3. Rebalance product portfolio planning
If cost savings are critical, it’s essential to identify quick wins that still align with the corporate strategy. You have to readjust your lens to determine what type of revenue a product could bring in the short term, while still keeping an eye on long-term strategies. This type of product portfolio planning requires a thorough portfolio audit to find those products that represent the best combination of market need and confidence that can be developed and launched with as little friction as possible. For example, if a product requires new methods for production or equipment, it should probably be tabled until budgets are a little more robust.
4. Repurpose innovation
Review your successful products and find ways to update or recycle them with low investment innovation. Perhaps, there’s a new feature that was targeted for a limited number of products. When budgets are constrained, plans for introducing this feature might be accelerated. Or maybe there’s a premium feature that’s already available in a few products in your portfolio. Making that feature more widely available can help create the opportunity for faster revenue with limited risk. In some industries, a “facelift” (a simple change to how a product looks) can bring in a new revenue stream for an existing product
5. Consider product refactoring
I have spoken and written before about product refactoring. Sometimes it has been from the lens of modifying a product that you’re planning to bring to market but faces technology or business challenges. Sometimes it has been about modifying a product already in the market or is about to be released that's facing (or will face) supply chain issues. Product refactoring can also be useful when looking for ways to cut costs or accelerate a product to market.

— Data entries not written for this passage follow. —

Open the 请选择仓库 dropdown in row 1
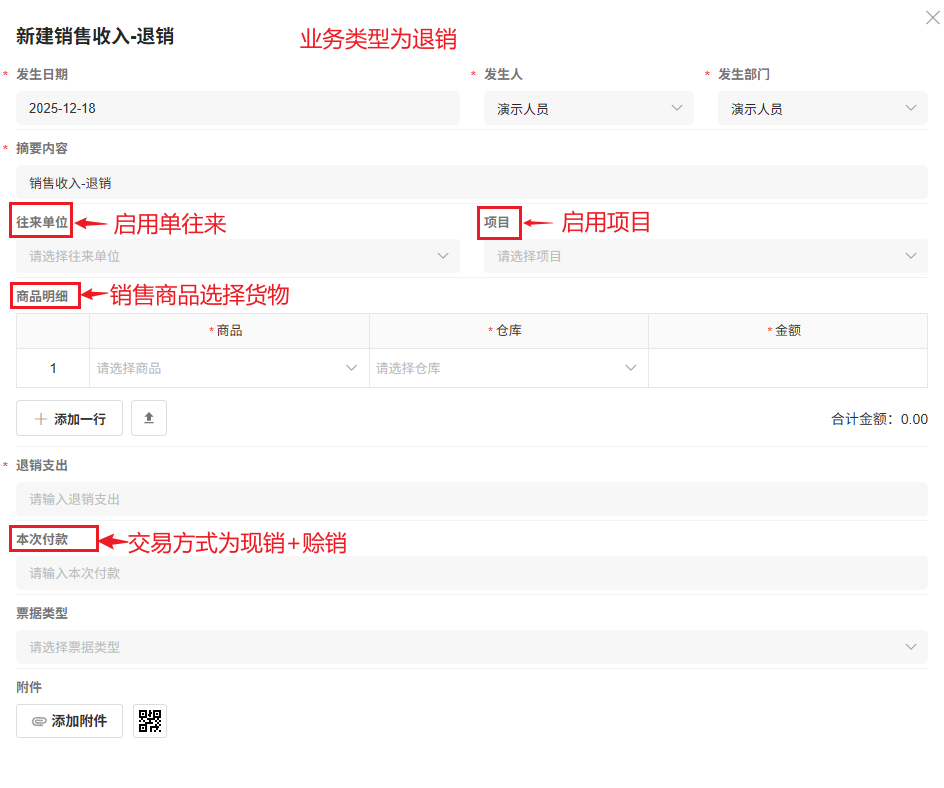Image resolution: width=944 pixels, height=788 pixels. (x=508, y=368)
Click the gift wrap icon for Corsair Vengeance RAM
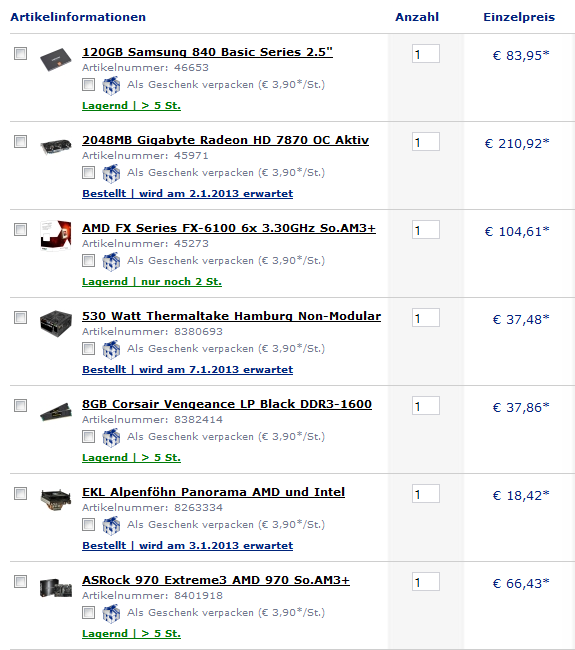575x650 pixels. [x=111, y=437]

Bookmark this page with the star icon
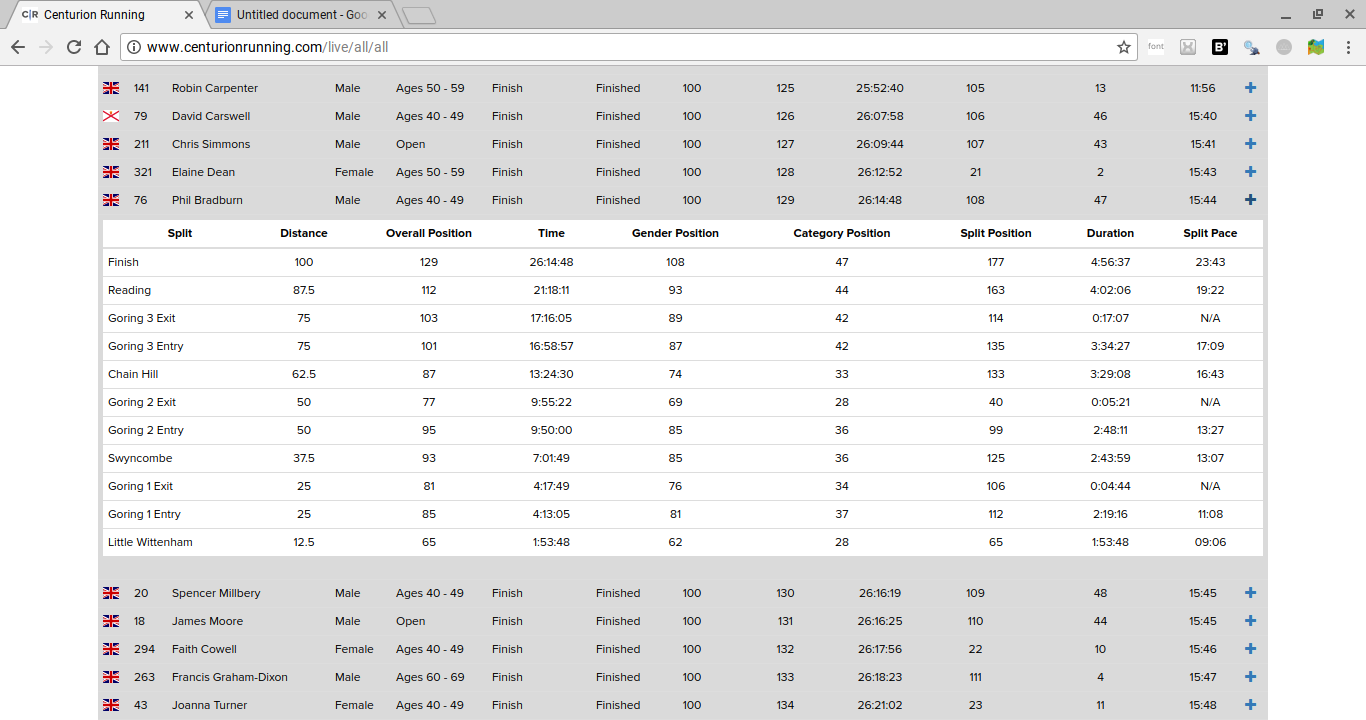[x=1123, y=47]
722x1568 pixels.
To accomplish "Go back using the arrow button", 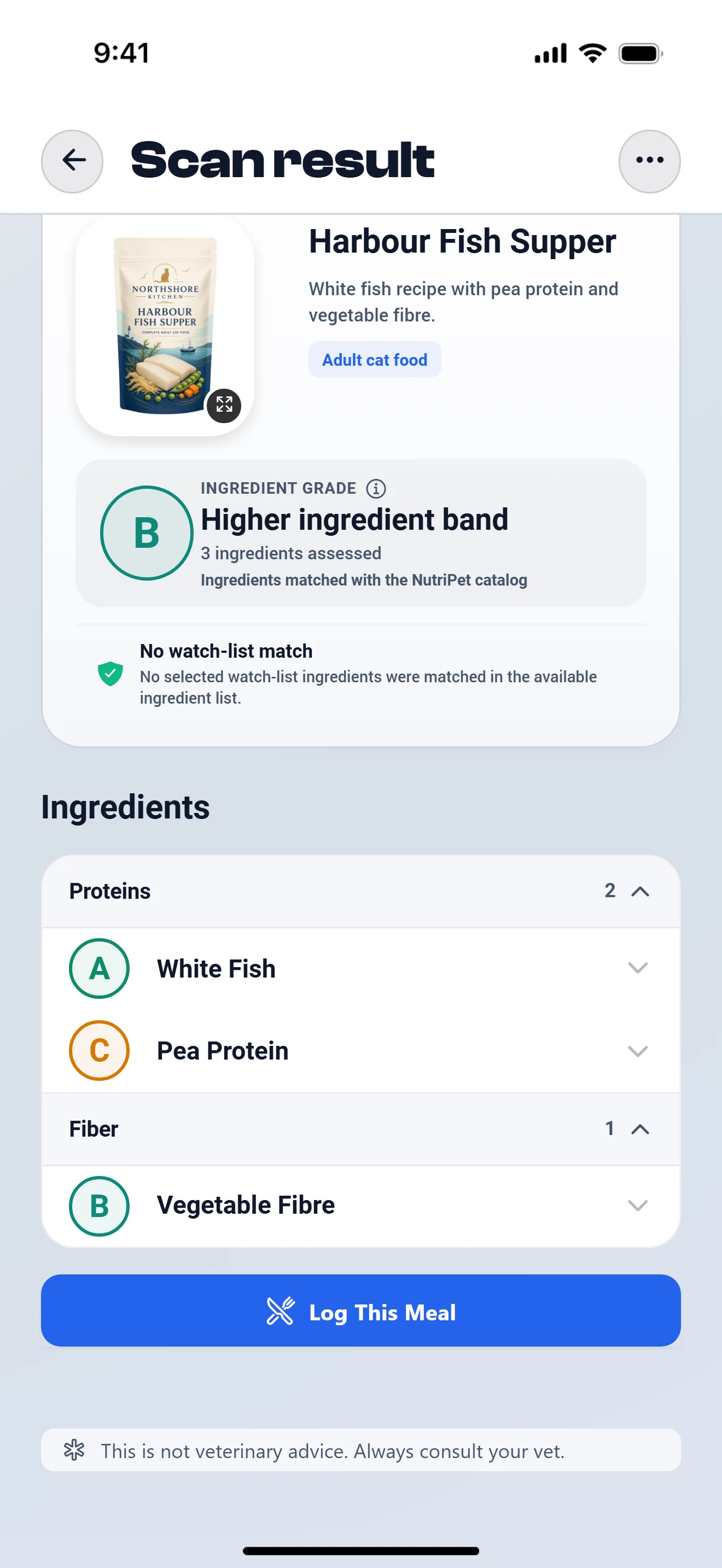I will (x=72, y=161).
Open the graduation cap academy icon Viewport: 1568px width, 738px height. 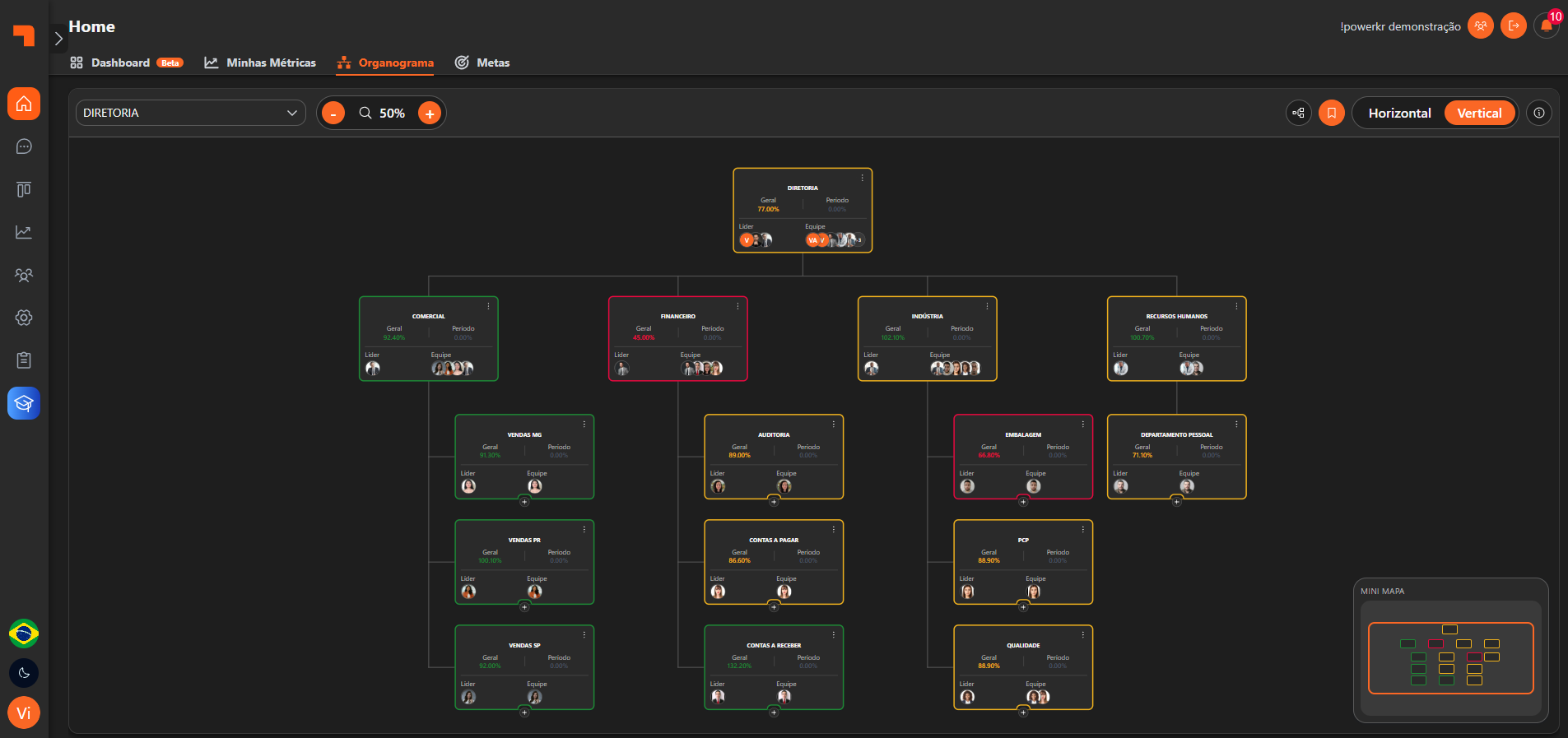click(x=24, y=403)
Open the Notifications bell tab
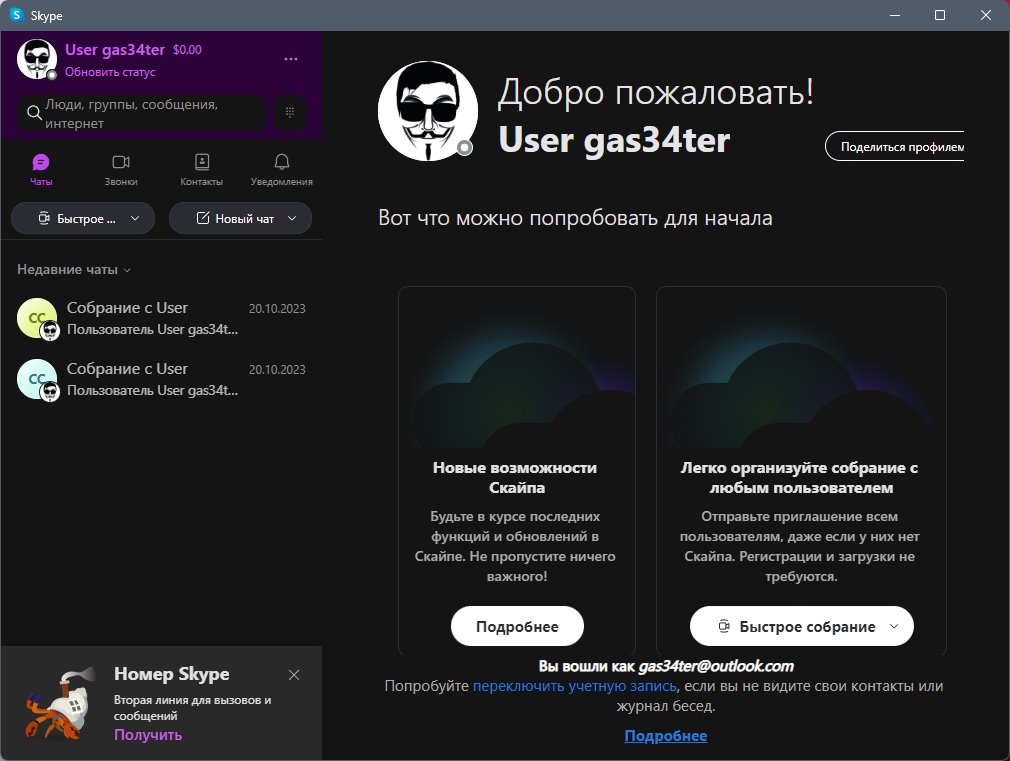Image resolution: width=1010 pixels, height=761 pixels. (281, 170)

6. Implement the right innovation process management system
In today’s data-rich business environment, organizations must have a suitable automation system to organize and centralize data. We like to call this a single source of truth. The influx of new data, even daily, is hard to manage using manual systems. With constricted budgets, you need to trim administrative and operational costs. Every hour spent trying to find information that could have been at your fingertips equates to potentially delayed time-to-market. Having an innovation process system also gives visibility to all the R&D activities in play at every location across the globe. It creates conditions that allow large organizations to standardize innovation processes and see opportunities that would otherwise not be visible.
It’s important to change your innovation approach when budgets become constrained because new product development is always a necessity. The companies that win will get creative and find new approaches to make it happen. The six strategies here are good places to start.